Zurimar Campos/Prensa Miraflores / DPA - Arquivo
MADRID 6 out. (EUROPA PRESS) -
O presidente da Assembleia Nacional da Venezuela, Jorge Rodríguez, denunciou uma suposta conspiração para bombardear a embaixada dos Estados Unidos em Caracas, conspiração que ele atribuiu a "setores extremistas da direita local", termo com o qual o chavismo geralmente se refere à oposição política interna.
Rodríguez, que também atua como principal mediador do governo em iniciativas de diálogo, assegurou nas redes sociais que se trataria de "uma operação de falsa bandeira", uma "grave ameaça" da qual ele já advertiu o governo de Donald Trump "por meio de três canais diferentes".

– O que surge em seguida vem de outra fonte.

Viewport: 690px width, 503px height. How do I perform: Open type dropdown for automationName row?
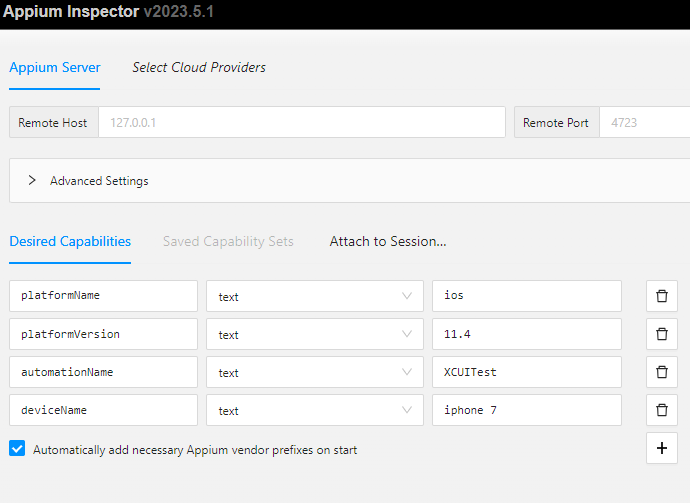315,372
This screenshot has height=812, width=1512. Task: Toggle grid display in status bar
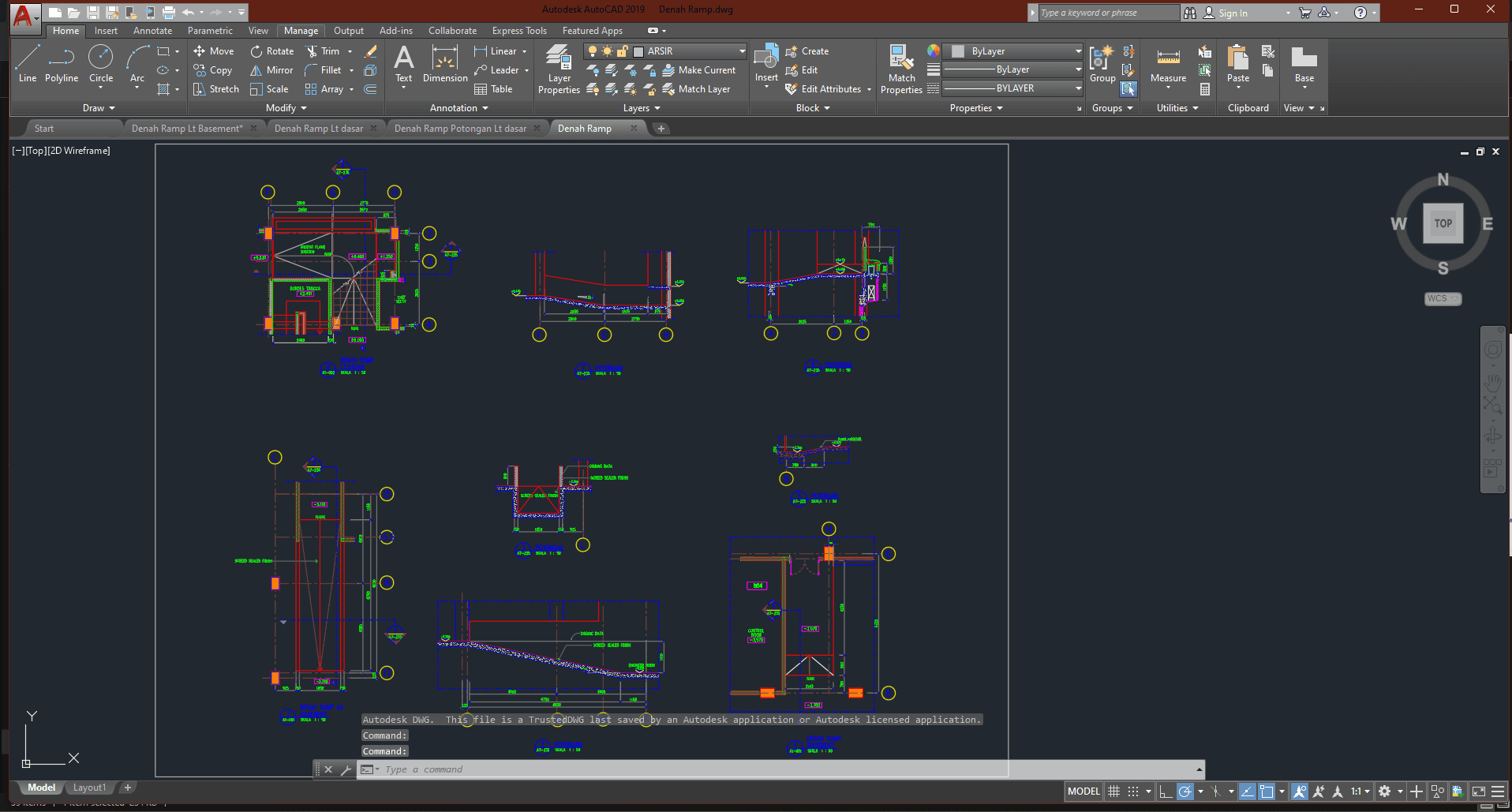[1113, 791]
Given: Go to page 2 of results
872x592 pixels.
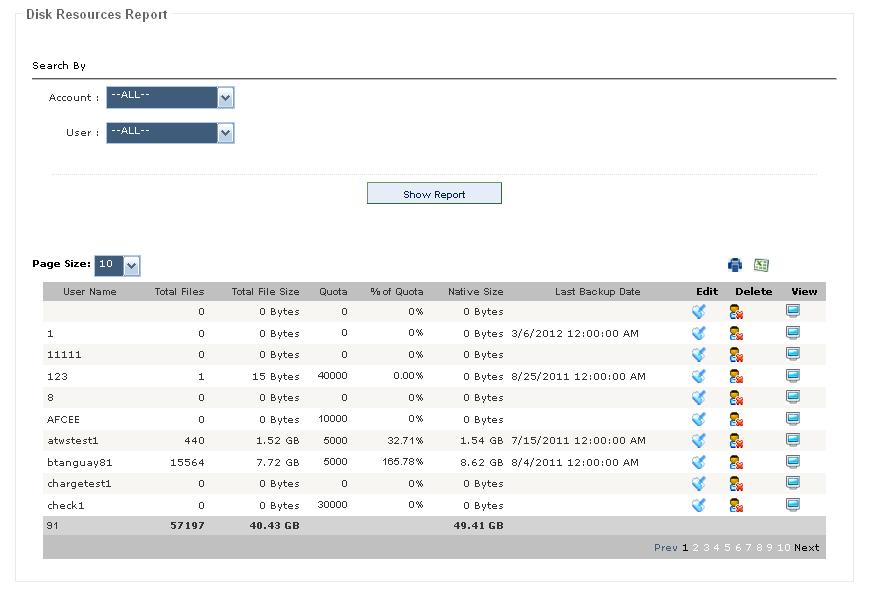Looking at the screenshot, I should tap(695, 548).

As autoridades venezuelanas entraram em contato com "uma embaixada europeia para transmitir a informação ao pessoal diplomático dos EUA, embora Washington não mantenha atualmente relações com Caracas e, portanto, sua legação não funcione normalmente".
"Reforçamos as medidas de segurança na sede diplomática, que nosso governo respeita e protege", disse Rodríguez em sua nota, sobre a qual nem as autoridades norte-americanas nem membros proeminentes da oposição venezuelana comentaram.